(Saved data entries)
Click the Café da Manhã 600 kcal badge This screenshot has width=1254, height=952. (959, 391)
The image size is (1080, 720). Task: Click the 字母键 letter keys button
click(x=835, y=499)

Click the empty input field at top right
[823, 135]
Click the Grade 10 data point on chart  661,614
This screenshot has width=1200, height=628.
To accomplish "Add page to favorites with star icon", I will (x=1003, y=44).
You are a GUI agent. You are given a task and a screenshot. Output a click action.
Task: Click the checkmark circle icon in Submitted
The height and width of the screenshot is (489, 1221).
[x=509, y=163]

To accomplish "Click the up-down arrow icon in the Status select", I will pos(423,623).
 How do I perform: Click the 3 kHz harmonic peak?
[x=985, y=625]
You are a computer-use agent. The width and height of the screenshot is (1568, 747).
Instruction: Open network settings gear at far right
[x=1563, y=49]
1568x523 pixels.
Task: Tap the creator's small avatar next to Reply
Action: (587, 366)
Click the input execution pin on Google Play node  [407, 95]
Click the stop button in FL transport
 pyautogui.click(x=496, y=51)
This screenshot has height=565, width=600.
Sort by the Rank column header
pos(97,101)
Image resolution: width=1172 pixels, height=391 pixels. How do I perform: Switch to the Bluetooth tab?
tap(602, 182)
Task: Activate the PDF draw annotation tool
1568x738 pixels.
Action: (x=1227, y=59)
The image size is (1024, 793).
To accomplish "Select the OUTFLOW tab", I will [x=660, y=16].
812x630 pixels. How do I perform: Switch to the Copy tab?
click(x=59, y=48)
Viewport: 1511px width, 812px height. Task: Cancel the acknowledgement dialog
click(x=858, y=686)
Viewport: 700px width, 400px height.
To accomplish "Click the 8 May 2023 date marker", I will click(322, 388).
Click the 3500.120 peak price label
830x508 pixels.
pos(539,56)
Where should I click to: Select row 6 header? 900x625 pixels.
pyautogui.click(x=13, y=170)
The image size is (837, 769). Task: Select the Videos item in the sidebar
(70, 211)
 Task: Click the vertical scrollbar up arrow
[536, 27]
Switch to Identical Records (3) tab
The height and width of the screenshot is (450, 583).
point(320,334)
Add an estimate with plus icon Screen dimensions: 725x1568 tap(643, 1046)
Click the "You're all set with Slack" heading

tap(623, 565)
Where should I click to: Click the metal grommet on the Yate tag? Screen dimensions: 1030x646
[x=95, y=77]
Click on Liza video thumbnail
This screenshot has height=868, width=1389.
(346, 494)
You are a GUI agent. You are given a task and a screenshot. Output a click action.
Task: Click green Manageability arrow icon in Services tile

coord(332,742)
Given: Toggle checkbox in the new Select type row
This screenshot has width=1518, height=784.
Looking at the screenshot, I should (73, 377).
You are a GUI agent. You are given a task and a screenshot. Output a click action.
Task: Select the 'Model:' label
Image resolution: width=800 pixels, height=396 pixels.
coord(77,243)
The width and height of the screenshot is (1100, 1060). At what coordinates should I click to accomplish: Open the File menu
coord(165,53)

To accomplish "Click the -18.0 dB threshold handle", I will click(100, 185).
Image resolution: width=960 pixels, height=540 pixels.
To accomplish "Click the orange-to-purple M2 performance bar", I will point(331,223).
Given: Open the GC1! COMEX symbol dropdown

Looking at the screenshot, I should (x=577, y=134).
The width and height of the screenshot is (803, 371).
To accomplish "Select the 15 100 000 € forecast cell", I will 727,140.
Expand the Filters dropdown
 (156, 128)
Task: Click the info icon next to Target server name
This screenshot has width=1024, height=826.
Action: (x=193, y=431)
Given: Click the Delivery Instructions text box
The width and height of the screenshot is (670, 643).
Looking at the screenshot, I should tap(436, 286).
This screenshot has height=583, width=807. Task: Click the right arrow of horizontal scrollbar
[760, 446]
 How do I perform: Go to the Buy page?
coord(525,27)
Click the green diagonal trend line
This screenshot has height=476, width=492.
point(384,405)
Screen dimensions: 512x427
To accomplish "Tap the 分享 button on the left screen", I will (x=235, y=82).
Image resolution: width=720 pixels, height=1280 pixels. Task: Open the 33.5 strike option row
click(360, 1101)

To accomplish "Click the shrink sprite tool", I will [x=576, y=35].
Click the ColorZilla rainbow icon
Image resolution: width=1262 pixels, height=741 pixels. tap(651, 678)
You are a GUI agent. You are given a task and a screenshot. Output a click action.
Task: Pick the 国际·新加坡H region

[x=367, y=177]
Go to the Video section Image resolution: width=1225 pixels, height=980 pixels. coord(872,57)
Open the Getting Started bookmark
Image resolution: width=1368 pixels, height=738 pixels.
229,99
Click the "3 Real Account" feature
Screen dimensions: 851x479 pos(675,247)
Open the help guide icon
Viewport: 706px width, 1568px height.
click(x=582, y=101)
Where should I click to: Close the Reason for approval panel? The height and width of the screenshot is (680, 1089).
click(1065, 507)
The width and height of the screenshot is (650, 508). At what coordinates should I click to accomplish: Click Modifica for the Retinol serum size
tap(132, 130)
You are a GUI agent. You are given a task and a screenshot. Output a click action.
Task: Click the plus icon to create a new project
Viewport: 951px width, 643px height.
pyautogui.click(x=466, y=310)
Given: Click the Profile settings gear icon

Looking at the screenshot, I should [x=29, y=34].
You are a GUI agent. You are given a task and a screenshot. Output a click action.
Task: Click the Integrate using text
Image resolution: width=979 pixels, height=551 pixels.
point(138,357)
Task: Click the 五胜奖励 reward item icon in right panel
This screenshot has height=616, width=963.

- The problem -
Reproduce every entry above without a single alteration.

- Written response -
Click the Café da Manhã 600 kcal badge This screenshot has width=1254, height=952. (959, 391)
The image size is (1080, 720). Task: Click the 字母键 letter keys button
click(x=835, y=499)

Click the empty input field at top right
[823, 135]
Click the Grade 10 data point on chart  661,614
This screenshot has width=1200, height=628.
To accomplish "Add page to favorites with star icon", I will (x=1003, y=44).
You are a GUI agent. You are given a task and a screenshot. Output a click action.
Task: Click the checkmark circle icon in Submitted
The height and width of the screenshot is (489, 1221).
[x=509, y=163]

To accomplish "Click the up-down arrow icon in the Status select", I will pos(423,623).
 How do I perform: Click the 3 kHz harmonic peak?
[x=985, y=625]
You are a computer-use agent. The width and height of the screenshot is (1568, 747).
Instruction: Open network settings gear at far right
[x=1563, y=49]
1568x523 pixels.
Task: Tap the creator's small avatar next to Reply
Action: (587, 366)
Click the input execution pin on Google Play node  [407, 95]
Click the stop button in FL transport
 pyautogui.click(x=496, y=51)
This screenshot has height=565, width=600.
Sort by the Rank column header
pos(97,101)
Image resolution: width=1172 pixels, height=391 pixels. How do I perform: Switch to the Bluetooth tab?
tap(602, 182)
Task: Activate the PDF draw annotation tool
1568x738 pixels.
Action: (x=1227, y=59)
The image size is (1024, 793).
To accomplish "Select the OUTFLOW tab", I will [x=660, y=16].
812x630 pixels. How do I perform: Switch to the Copy tab?
click(x=59, y=48)
Viewport: 1511px width, 812px height. Task: Cancel the acknowledgement dialog
click(x=858, y=686)
Viewport: 700px width, 400px height.
To accomplish "Click the 8 May 2023 date marker", I will click(322, 388).
Click the 3500.120 peak price label
830x508 pixels.
pos(539,56)
Where should I click to: Select row 6 header? 900x625 pixels.
pyautogui.click(x=13, y=170)
The image size is (837, 769). Task: Select the Videos item in the sidebar
(70, 211)
 Task: Click the vertical scrollbar up arrow
[536, 27]
Switch to Identical Records (3) tab
The height and width of the screenshot is (450, 583).
point(320,334)
Add an estimate with plus icon Screen dimensions: 725x1568 tap(643, 1046)
Click the "You're all set with Slack" heading

tap(623, 565)
Where should I click to: Click the metal grommet on the Yate tag? Screen dimensions: 1030x646
[x=95, y=77]
Click on Liza video thumbnail
This screenshot has height=868, width=1389.
(346, 494)
You are a GUI agent. You are given a task and a screenshot. Output a click action.
Task: Click green Manageability arrow icon in Services tile

coord(332,742)
Given: Toggle checkbox in the new Select type row
This screenshot has width=1518, height=784.
Looking at the screenshot, I should (73, 377).
You are a GUI agent. You are given a task and a screenshot. Output a click action.
Task: Select the 'Model:' label
Image resolution: width=800 pixels, height=396 pixels.
coord(77,243)
The width and height of the screenshot is (1100, 1060). At what coordinates should I click to accomplish: Open the File menu
coord(165,53)

To accomplish "Click the -18.0 dB threshold handle", I will click(100, 185).
Image resolution: width=960 pixels, height=540 pixels.
To accomplish "Click the orange-to-purple M2 performance bar", I will point(331,223).
Given: Open the GC1! COMEX symbol dropdown

Looking at the screenshot, I should (x=577, y=134).
The width and height of the screenshot is (803, 371).
To accomplish "Select the 15 100 000 € forecast cell", I will 727,140.
Expand the Filters dropdown
 (156, 128)
Task: Click the info icon next to Target server name
This screenshot has width=1024, height=826.
Action: (x=193, y=431)
Given: Click the Delivery Instructions text box
The width and height of the screenshot is (670, 643).
Looking at the screenshot, I should tap(436, 286).
This screenshot has height=583, width=807. Task: Click the right arrow of horizontal scrollbar
[760, 446]
 How do I perform: Go to the Buy page?
coord(525,27)
Click the green diagonal trend line
This screenshot has height=476, width=492.
point(384,405)
Screen dimensions: 512x427
To accomplish "Tap the 分享 button on the left screen", I will (x=235, y=82).
Image resolution: width=720 pixels, height=1280 pixels. Task: Open the 33.5 strike option row
click(360, 1101)

To accomplish "Click the shrink sprite tool", I will [x=576, y=35].
Click the ColorZilla rainbow icon
Image resolution: width=1262 pixels, height=741 pixels. tap(651, 678)
You are a GUI agent. You are given a task and a screenshot. Output a click action.
Task: Pick the 国际·新加坡H region

[x=367, y=177]
Go to the Video section Image resolution: width=1225 pixels, height=980 pixels. coord(872,57)
Open the Getting Started bookmark
Image resolution: width=1368 pixels, height=738 pixels.
229,99
Click the "3 Real Account" feature
Screen dimensions: 851x479 pos(675,247)
Open the help guide icon
Viewport: 706px width, 1568px height.
click(x=582, y=101)
Where should I click to: Close the Reason for approval panel? The height and width of the screenshot is (680, 1089).
click(1065, 507)
The width and height of the screenshot is (650, 508). At what coordinates should I click to accomplish: Click Modifica for the Retinol serum size
tap(132, 130)
You are a GUI agent. You are given a task and a screenshot. Output a click action.
Task: Click the plus icon to create a new project
Viewport: 951px width, 643px height.
pyautogui.click(x=466, y=310)
Given: Click the Profile settings gear icon

Looking at the screenshot, I should [x=29, y=34].
You are a GUI agent. You are given a task and a screenshot. Output a click action.
Task: Click the Integrate using text
Image resolution: width=979 pixels, height=551 pixels.
point(138,357)
Task: Click the 五胜奖励 reward item icon in right panel
This screenshot has height=616, width=963.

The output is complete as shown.